◆ **DOCUMENT PASSAGE**:
# # # #

Coup, NPKC and premiership
Suchinda was a leader of the National Peace Keeping Council (NPKC), which conducted the 1991 Thai coup d'état that ousted the elected government of Prime Minister Chatichai Choonhavan on 23 February 1991. The NPKC installed former diplomat Anand Panyarachun as Prime Minister.

After the general election on 22 March 1992, five parties (Rassadorn, Justice Unity, Social Action, Thai Citizen, Chart Thai) designated Suchinda as the prime minister.  His appointment as Prime Minister on 7 April 1992 resulted in large protests, culminating in a general curfew and military deployment in Bangkok. In the event known as Black May, hundreds of people are believed to have died when soldiers opened fire on unarmed students and demonstrators during the protests. Further escalation was avoided by the intervention of King Bhumibol.

Suchinda resigned from the Premiership on 24 May 1992. The Deputy Prime Minister, Meechai Ruchuphan, became caretaker Prime Minister for an interim period until the new government was assigned. He was succeeded by Anand Panyarachun.

Post-downfall
After resigning, General Suchinda was appointed Chairman of Telecom Holdings, the holding company of Telecom Asia.  Telecom Asia was awarded an unprecedented concession to build 2 million telephone lines in Bangkok after the NPKC seized power.

Personal life
Suchinda is married to Khunying Wannee Kraprayoon (née Noonpakdee), sister of Isarapong Noonpakdee, Suchinda's classmate from military academy. The couple has two sons: Jerdwut Kraprayoon, currently an advisor to the Royal Thai Army and Janewit “Jack” Kraprayoon.

# # # #

◆ **DATA SECTION**:
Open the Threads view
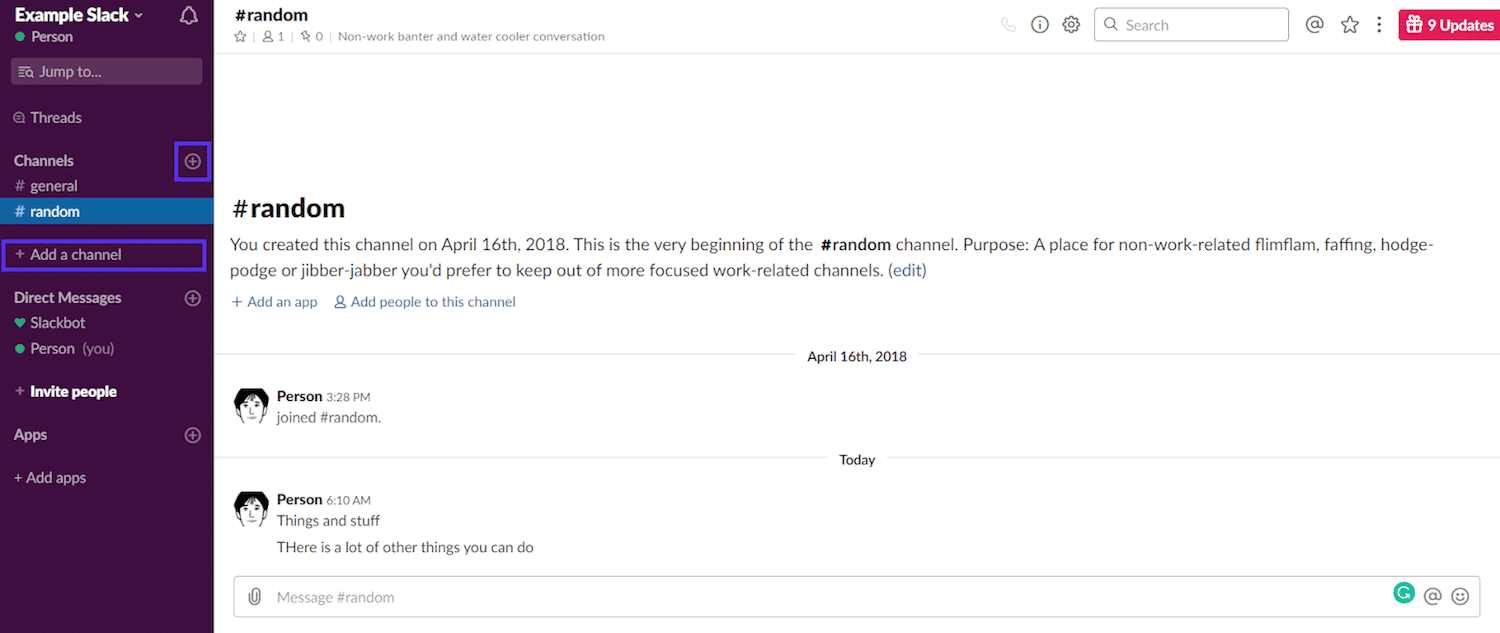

# # # #

◆ **ACTIONS TO TAKE**:
A) Answer these questions using the Suchinda excerpt above:
(i) On what date did Suchinda resign from the Premiership?
(ii) Telecom Holdings was the holding company of which company?
(iii) Who is the brother of Khunying Wannee Kraprayoon?
B) Write out the Suchinda excerpt starting at "Coup, NPKC and" and ending at "as Prime Minister.", swapping "coup d'état" for "military coup".

◆ **ANSWERS BELOW**:
A)
(i) 24 May 1992
(ii) Telecom Asia
(iii) Isarapong Noonpakdee

B)
Coup, NPKC and premiership
Suchinda was a leader of the National Peace Keeping Council (NPKC), which conducted the 1991 Thai military coup that ousted the elected government of Prime Minister Chatichai Choonhavan on 23 February 1991. The NPKC installed former diplomat Anand Panyarachun as Prime Minister.